Geçmişte Amerika Birleşik Devletleri dış politikasının önde gelen eleştirmenlerinden biriydiniz. Göreve gelişinden bu yana bu alanda Başkan Barack Obama’nın performansı konusunda hangi görüşü benimsiyorsunuz? Sizin Usame Bin Ladin’in öldürülmesi operasyonuyla ilgili eleştirel bir tutum izlediğinizi biliyorum.

Eskiden, Anglo-Amerikan hukukunun masumiyet karinesi denilen ve mahkemede suçu kanıtlanana dek herkesin masum olduğuna dair bir kavram vardı. Bir şüpheli yakalandığı ve kolayca mahkemeye getirilebileceği vakit, ona öldürmek açık bir suçtur.
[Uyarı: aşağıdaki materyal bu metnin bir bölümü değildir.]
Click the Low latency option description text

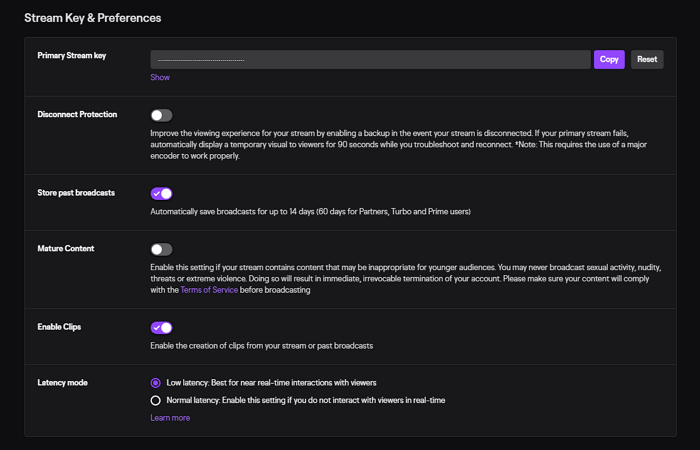270,382
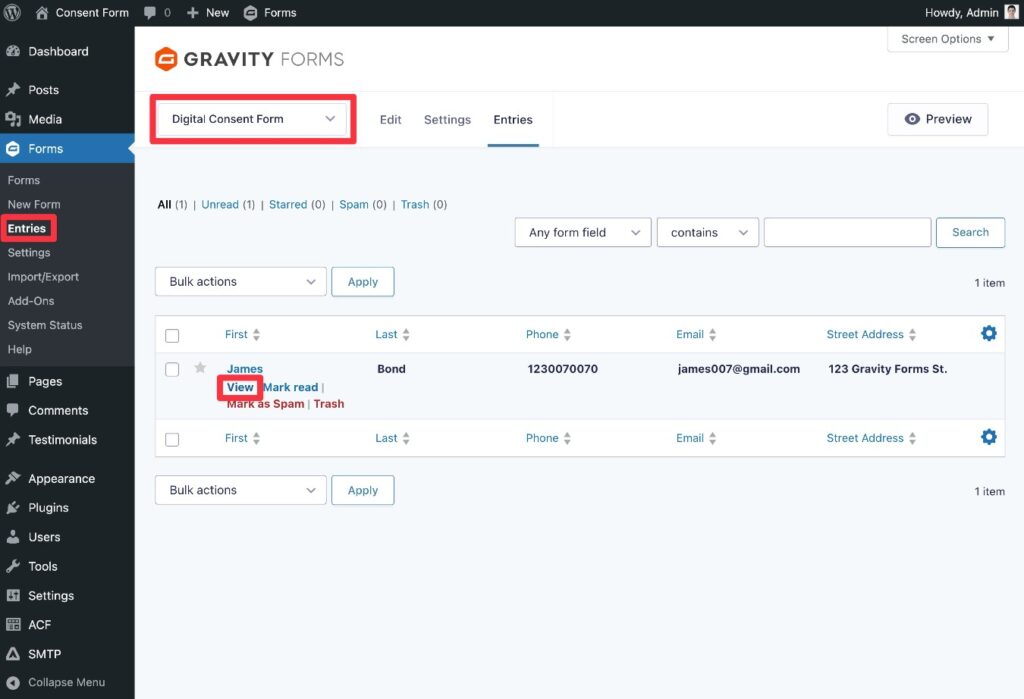Image resolution: width=1024 pixels, height=699 pixels.
Task: Collapse the sidebar menu
Action: [x=66, y=682]
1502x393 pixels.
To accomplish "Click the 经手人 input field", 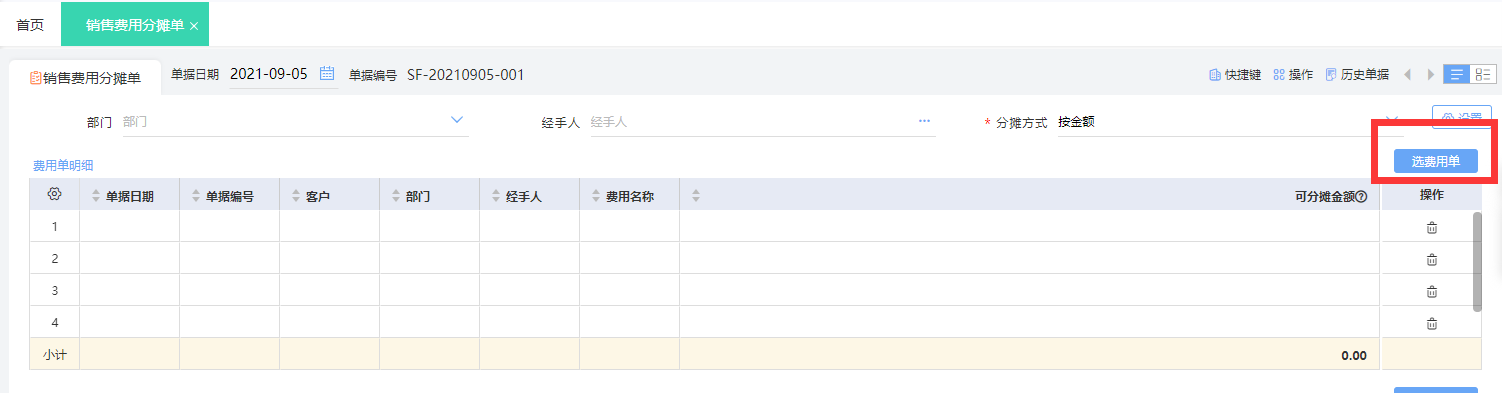I will 752,122.
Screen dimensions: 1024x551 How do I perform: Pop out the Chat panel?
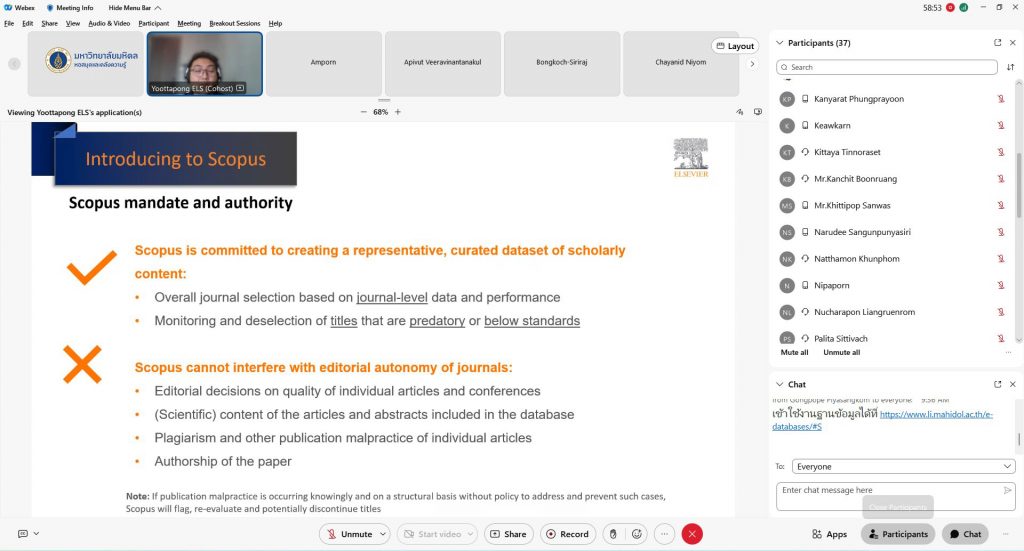[997, 384]
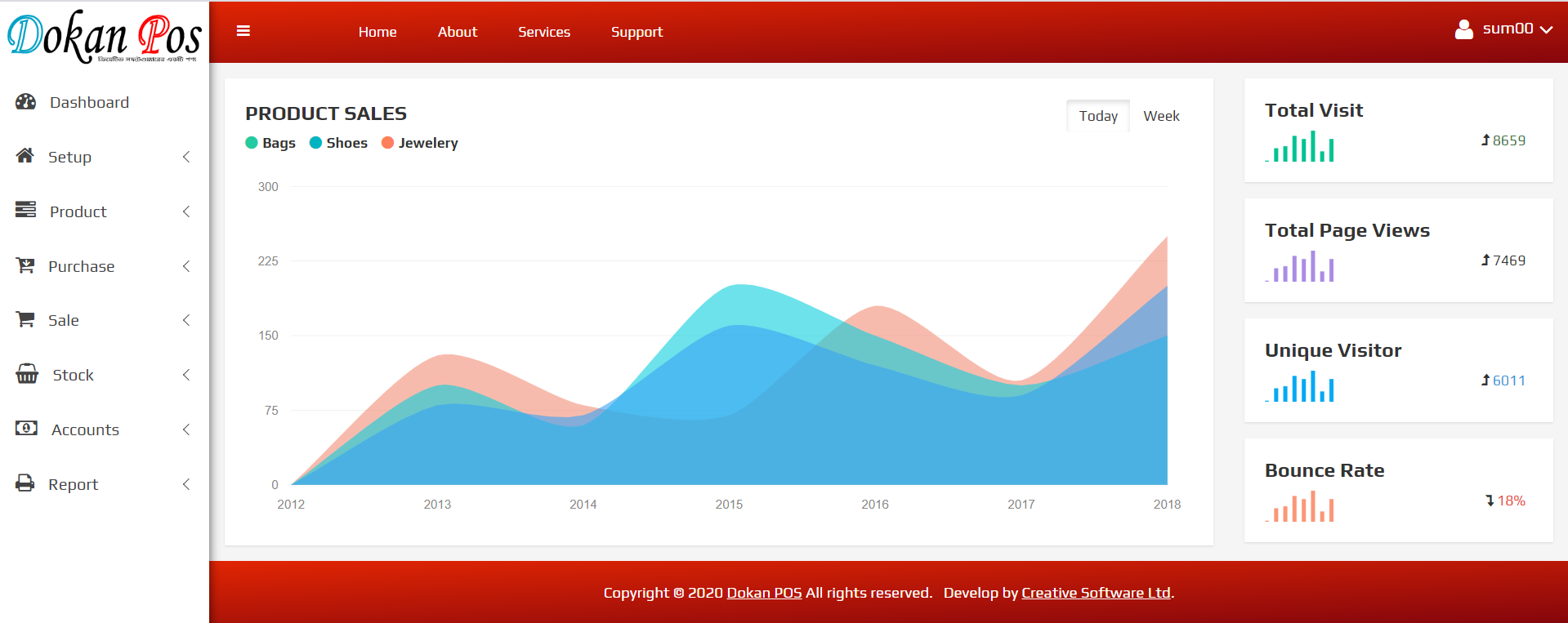Click the Product list icon in sidebar
The width and height of the screenshot is (1568, 623).
(26, 211)
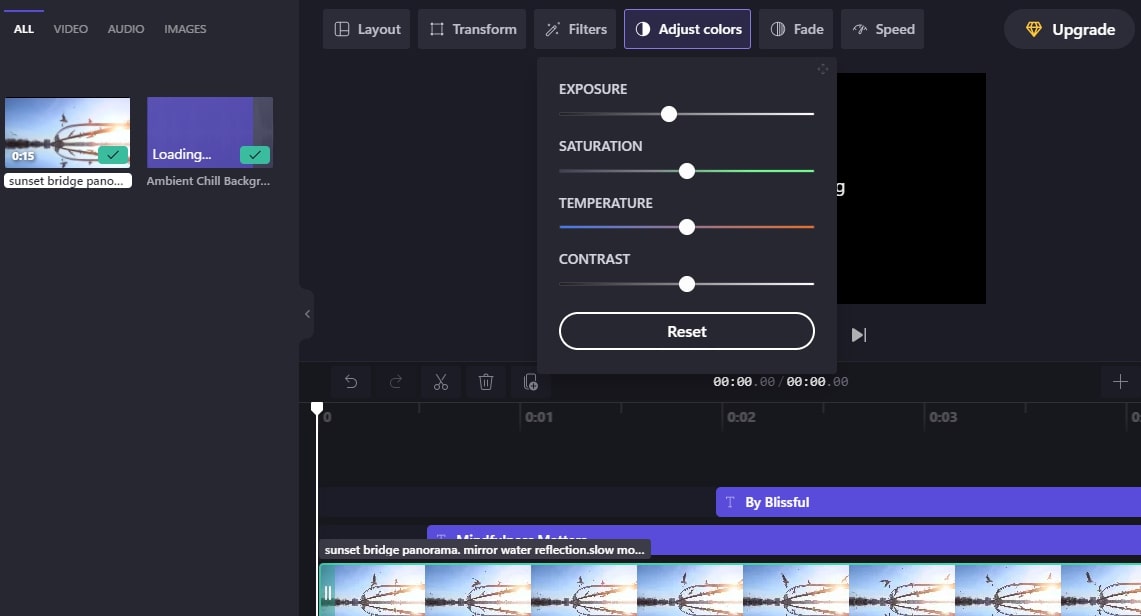Zoom into timeline with plus icon

1119,381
Bu arada, Pakistan saldırısı aynı zamanda bir uluslararası hukuk ihlaliydi.

Yani, açık biçimde Obama’nın Beyaz Saray liderliğinde meydana gelen, CIA’in Yemen ve Pakistan gibi ülkelerdeki insansız hava aracı saldırıları için olası bir ahlaki gerekçe var mı?
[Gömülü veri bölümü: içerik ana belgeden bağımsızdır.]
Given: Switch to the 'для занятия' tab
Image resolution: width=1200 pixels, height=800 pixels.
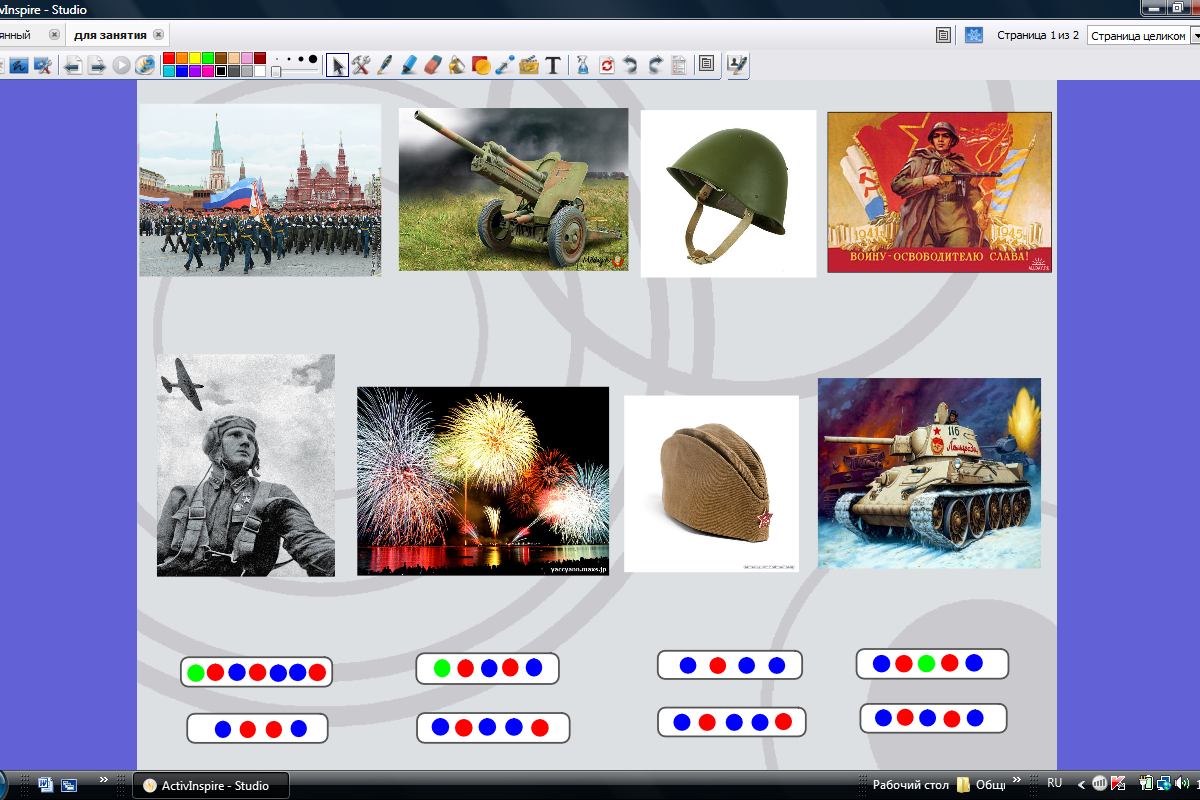Looking at the screenshot, I should [x=111, y=35].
Hedeflenmiş cinayetler için hiçbir gerekçe yoktur. Eski başkan döneminde devam eden şeyler vardı, ancak Obama yönetimi önceki yöntemleri, Amerika’nın terör eylemleri diye isimlendirdiği şeyleri gerçekleştirmesi için başkalarını cesaretlendirdiğinden şüphelendiği insanlara yönelik, küresel bir suikast kampanyasına doğru genişletti. ‘Terör eylemleri’ diye adlandırılan şeyler aynı zamanda oldukça ciddi sorular ortaya çıkarmaktadır ve bu bir olduğundan küçük göstermedir. Afganistan’da köyü Amerikan askerleri tarafından saldırıya uğradığında, köyünü korumak için tüfeğe sarılmakla suçlanan 15 yaşındaki çocuğun Guantanamo Koyu davası örneğini ele alalım. Terörizmle suçlandı ve toplam 8 yıl Guantanamo’ya gönderildi. Sekiz yıllık tutukluğun ardından, nerede ne olduğu sır değil, suçlu olduğu ileri sürüldü ve sekiz yıl daha cezaya çarptırıldı. 15 yaşındaki bir çocuğun terörizme karşı köyünü savunması mı terörizm?
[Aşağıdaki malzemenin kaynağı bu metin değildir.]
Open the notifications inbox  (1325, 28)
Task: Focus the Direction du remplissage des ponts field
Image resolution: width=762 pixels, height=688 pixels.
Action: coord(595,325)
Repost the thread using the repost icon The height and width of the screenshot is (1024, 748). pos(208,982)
Yani, potansiyel olarak, Obama’nın dış politika yaklaşımının belli alanlarda George W. Bush’unkinden daha kötü olduğunu mu düşünüyorsunuz?

Devlet terörü açısından -ki ben bunu bu şekilde isimlendirirdim- evet demek zorundayım ve zaten bunlar askeri analistler tarafından da ifade ediliyor. Bush yönetiminin politikası, şüphelileri kaçırmak ve bildiğimiz üzere kendilerine pek de hoş davranılmayan gizli hapishanelere göndermekti. Fakat Obama yönetimi, o politikayı “Onları kaçırma! Ama onları öldür”e yükseltti. Şimdi bunların –Usame Bin Ladin olayında bile- şüpheli olduklarını hatırlayın. 11 Eylül saldırılarını planladığı ve organize ettiği akla yatkındır fakat “akla yatkın” ve “kanıtlanmış” iki farklı şeydir. Saldırılardan sonraki sekiz ay hatırlamaya değer, Nisan 2002’de, FBI Başkanı, basına yaptığı en ayrıntılı açıklamada, yalnızca, komplonun Bin Ladin tarafından gizlice Afganistan’da yapıldığını fakat Birleşik Arap Emirlikleri, Almanya ve Amerika’da uygulamaya koyulduğuna inandıklarını söyleyebildi. Ancak o zamandan beri sağlam bir kanıt –en azından herkesin gözünün önünde- sunulmadı. Hükümet tarafından oluşturulan 11 Eylül komisyonunda oldukça makul surette akla yatkın dolaylı kanıt niteliğinde birçok materyal vardı, ama bu kanıtlardan herhangi birinin bağımsız bir mahkemede destekleneceği şüpheli. Ellerindeki kanıtlar onlara, bildiğimiz gibi kanıtları son derece acımasız koşullarda sorgulanan şüphelilere dayandıran hükümet tarafından sağlandı. Bağımsız bir mahkemenin böylesine kanıtları ciddi olarak değerlendirmesi oldukça düşük bir ihtimal.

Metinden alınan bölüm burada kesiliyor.